Tor (The Onion Router) a été fondé par des informaticiens américains pour anonymiser le trafic informatique et les adresses IP. La fondation à but non lucratif qui gère le navigateur affirme que sa mission est de faire progresser les droits de l'homme et les libertés. Une étude réalisée en 2020 a révélé que 93 % des utilisateurs de Tor accédaient au réseau pour cette dernière raison, plutôt que pour des motifs illicites. Et en Russie, les gens ont déclaré qu'ils utilisent Tor pour contourner les restrictions gouvernementales. Au début du mois de décembre dernier, l'équipe du projet a été surprise par le fonctionnement quelque peu "bizarre" de Tor.
Roskomnadzor a demandé aux fournisseurs d'accès à travers la Russie de bloquer l'accès des utilisateurs au site Web de Tor. Dans le monde de l'infrastructure Internet décentralisée de la Russie, les FAI ont commencé à agir rapidement. Et l'accès à certaines parties du réseau Tor lui-même a été limité. Le 1er décembre, l'OONI (Open Observatory of Network Interference) a remarqué que 16 % des connexions à Tor en Russie ont enregistré une sorte d'anomalie. Un jour plus tard, c'était un sur trois. Le 8 décembre, c'était de nouveau 16 %. Les anomalies semblent varier en fonction du FAI et de l'utilisateur qui essaie d'accéder à Tor.
Certaines personnes sont envoyées vers une page bloquée au lieu du site Web du projet Tor. D'autres semblent faire l'objet d'une attaque "man-in-the-middle" sur leur connexion TLS, qui sécurise les données envoyées sur Internet de bout en bout, lorsqu'ils essaient de se connecter. D'autres encore constatent que leur connexion est réinitialisée à plusieurs reprises lorsque la connexion TLS est initiée, afin d'empêcher leur accès. Cette dernière méthode indique que le régulateur a utilisé l'inspection approfondie des paquets pour filtrer les paquets destinés à Tor, ce qui suggère qu'ils ont reniflé le trafic lorsqu'il passe par les FAI.
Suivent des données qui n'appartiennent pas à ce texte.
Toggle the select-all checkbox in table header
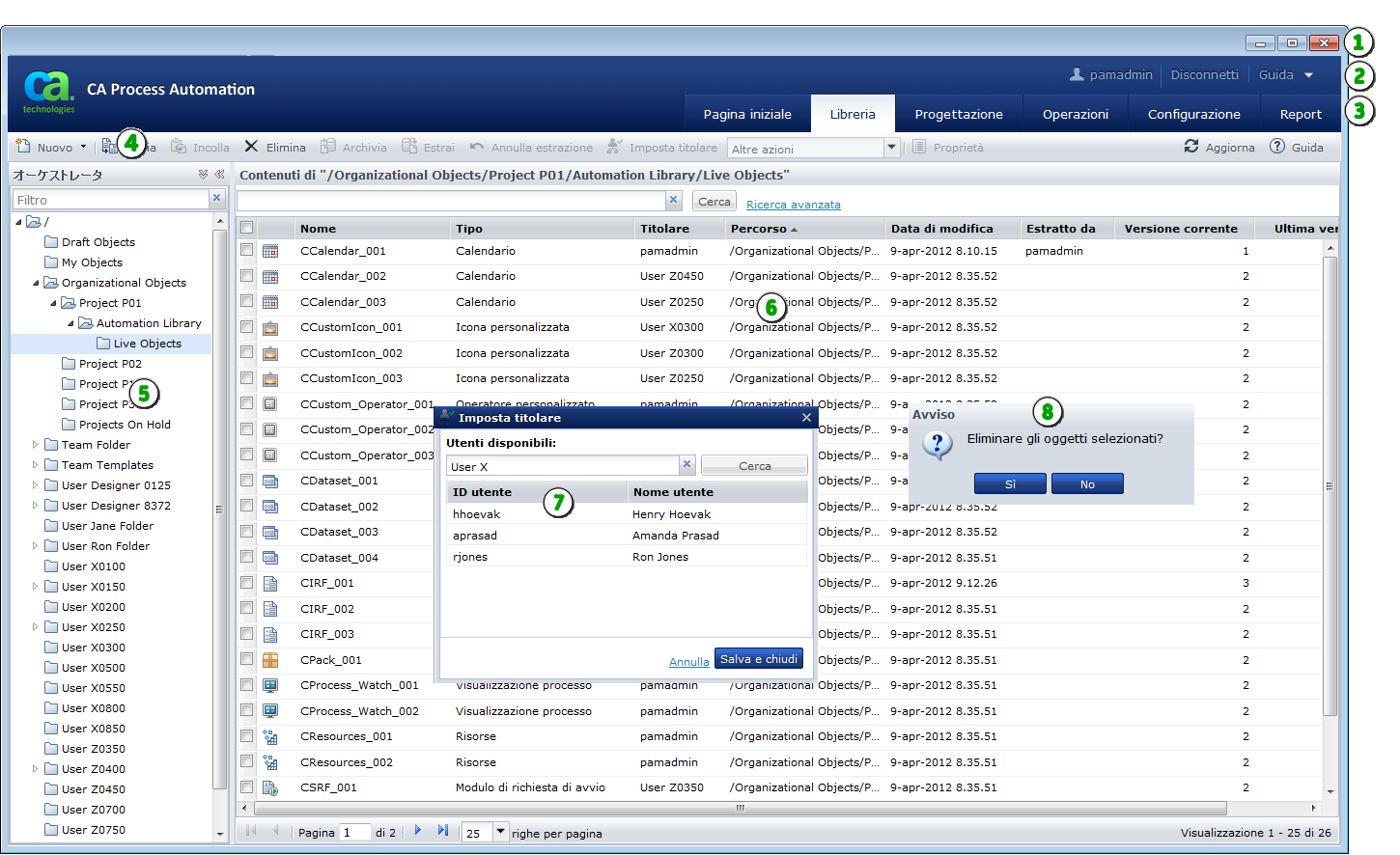Image resolution: width=1400 pixels, height=855 pixels. tap(247, 229)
Ces trois méthodes utilisent le blocage d'IP d'une manière ou d'une autre. « En pratique, ce qu'ils font, c'est définir une règle dans la configuration de leur pare-feu afin de supprimer tout le trafic vers une certaine destination », explique Arturo Filastò, ingénieur chez OONI. « Dans certaines configurations, ils peuvent choisir de mettre en œuvre le blocage en mettant activement fin à la connexion en injectant un paquet de réinitialisation », a-t-il ajouté. Cependant, les problèmes - et les blocages purs et simples - que l'OONI a enregistrés n'étaient pas répartis de manière égale entre les FAI en Russie.
Entre le 2 et le 10 décembre, l'OONI aurait suivi environ 333 réseaux uniques en Russie. Quarante et un d'entre eux ont bloqué Tor d'une manière ou d'une autre. La situation était encore plus compliquée sur certains FAI, comme VEON, où certains utilisateurs ont été bloqués sur Tor alors que d'autres ne l'ont pas été. « Cela pourrait être dû au fait que le déploiement du blocage ne se fait pas de la même manière sur l'ensemble de leur infrastructure », explique Filastò.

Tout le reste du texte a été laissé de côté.